» **SOURCE EXCERPT**
───

The first big test of the new Congress, retiring GOP Sen. Warren Rudman said last night, will come in February or March when it will vote on raising the debt limit.

Exit polls showed a heavy preoccupation with the economy and jobs, with health care also a big concern.

By 2-to-1, voters told exit pollsters they wanted a Congress and executive branch of the same party, according to polls cited by NBC.

This was reassuring news especially to Democratic incumbents, who had seemed particularly vulnerable this year because of their entrenched majority.

Early returns from Indiana showed Democratic incumbent Jill Long winning by 20 points.

In Kentucky, Romano Mazzoli survived a strong Republican challenge.

Rep. Hal Rogers, an Indiana Republican, won 54 percent of the vote, according to the Associated Press.

Some incumbents struggle

Maine Republican Olympia Snowe and Pennsylvania Democrat Peter Kostmayer, both predicted beforehand to be in trouble, appeared headed to defeat. Incumbents still struggling last night included Jim Jontz and Frank McCloskey of Indiana.

───

» **MATERIAL PROVIDED**
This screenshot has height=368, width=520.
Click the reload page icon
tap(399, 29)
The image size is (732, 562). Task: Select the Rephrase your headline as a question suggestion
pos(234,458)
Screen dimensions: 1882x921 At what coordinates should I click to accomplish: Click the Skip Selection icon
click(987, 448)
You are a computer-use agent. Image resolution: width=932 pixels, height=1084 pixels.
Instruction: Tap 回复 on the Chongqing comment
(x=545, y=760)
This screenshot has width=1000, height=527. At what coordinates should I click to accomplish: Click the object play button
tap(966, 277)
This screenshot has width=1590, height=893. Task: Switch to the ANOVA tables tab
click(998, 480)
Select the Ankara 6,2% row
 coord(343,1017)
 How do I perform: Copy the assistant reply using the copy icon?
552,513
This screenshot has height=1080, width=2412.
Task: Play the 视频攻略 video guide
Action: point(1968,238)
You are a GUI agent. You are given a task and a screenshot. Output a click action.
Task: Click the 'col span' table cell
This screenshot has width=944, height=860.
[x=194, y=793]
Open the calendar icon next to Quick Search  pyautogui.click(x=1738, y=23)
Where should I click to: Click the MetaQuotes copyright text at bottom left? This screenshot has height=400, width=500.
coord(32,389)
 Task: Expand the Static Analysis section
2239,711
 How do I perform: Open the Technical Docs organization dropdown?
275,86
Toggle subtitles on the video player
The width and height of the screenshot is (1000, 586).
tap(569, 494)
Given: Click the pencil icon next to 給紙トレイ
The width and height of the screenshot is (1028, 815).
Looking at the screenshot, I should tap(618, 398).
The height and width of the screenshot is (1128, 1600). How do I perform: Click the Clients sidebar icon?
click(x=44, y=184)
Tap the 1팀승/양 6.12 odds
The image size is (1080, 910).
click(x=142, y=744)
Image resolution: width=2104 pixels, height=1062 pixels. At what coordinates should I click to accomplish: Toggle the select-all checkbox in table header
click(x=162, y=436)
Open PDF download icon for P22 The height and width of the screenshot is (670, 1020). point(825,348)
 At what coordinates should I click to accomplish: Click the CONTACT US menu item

───

» **LIST OF TASKS**
[1] Print the rows unchanged, from their first line through the line containing "[x=194, y=793]".
[2] Carry on the news report on the congressional election returns from where it ends.

» **TASK-BY-TASK ANSWERS**
[1]
This screenshot has height=368, width=520.
Click the reload page icon
tap(399, 29)
The image size is (732, 562). Task: Select the Rephrase your headline as a question suggestion
pos(234,458)
Screen dimensions: 1882x921 At what coordinates should I click to accomplish: Click the Skip Selection icon
click(987, 448)
You are a computer-use agent. Image resolution: width=932 pixels, height=1084 pixels.
Instruction: Tap 回复 on the Chongqing comment
(x=545, y=760)
This screenshot has width=1000, height=527. At what coordinates should I click to accomplish: Click the object play button
tap(966, 277)
This screenshot has width=1590, height=893. Task: Switch to the ANOVA tables tab
click(998, 480)
Select the Ankara 6,2% row
 coord(343,1017)
 How do I perform: Copy the assistant reply using the copy icon?
552,513
This screenshot has height=1080, width=2412.
Task: Play the 视频攻略 video guide
Action: point(1968,238)
You are a GUI agent. You are given a task and a screenshot. Output a click action.
Task: Click the 'col span' table cell
This screenshot has width=944, height=860.
[x=194, y=793]

[2]
While the House bank scandal made a number of incumbents vulnerable, it failed to defeat Republican Rep. Bill Goodling of Pennsylvania, who bounced 430 checks. Texas Democratic Rep. Ronald Coleman survived despite 673 bounced checks. Among closely-watched races of House leaders, Minority Whip Newt Gingrich of Georgia was leading last night in a tight and hostile race against Democrat Tony Center.

Democratic Whip David Bonior of Michigan was caught in a close race against Republican Doug Carl.

New additions to the growing Black Caucus included Florida state Sen. Carrie Meek, who was elected from a heavily Democratic district in Miami, against token opposition. Eva Clayton, a county commissioner, won in eastern North Carolina.

Besides Mr. Hastings, who had been convicted of bribery by the Senate, another surprising black entrant to the House is former Black Panther Bobby Rush of Illinois.

State Sen. Robert Scott was elected in a newly drawn district in Virginia. And in South Carolina, in another district designed to elect a black lawmaker under the Voting Rights Act, state Human Affairs Commissioner Jim Clyburn was elected.

Anti-incumbent fervor

A huge shake-up in the House had been expected this year because of several factors:

* Widespread anti-incumbent feeling among voters that had already forced a sizable number into retirement.

* The House bank and post office scandals, symbolizing an institution that seemed to many to be at once incompetent, pampered and corrupt.

* The strong third-party candidacy of Ross Perot.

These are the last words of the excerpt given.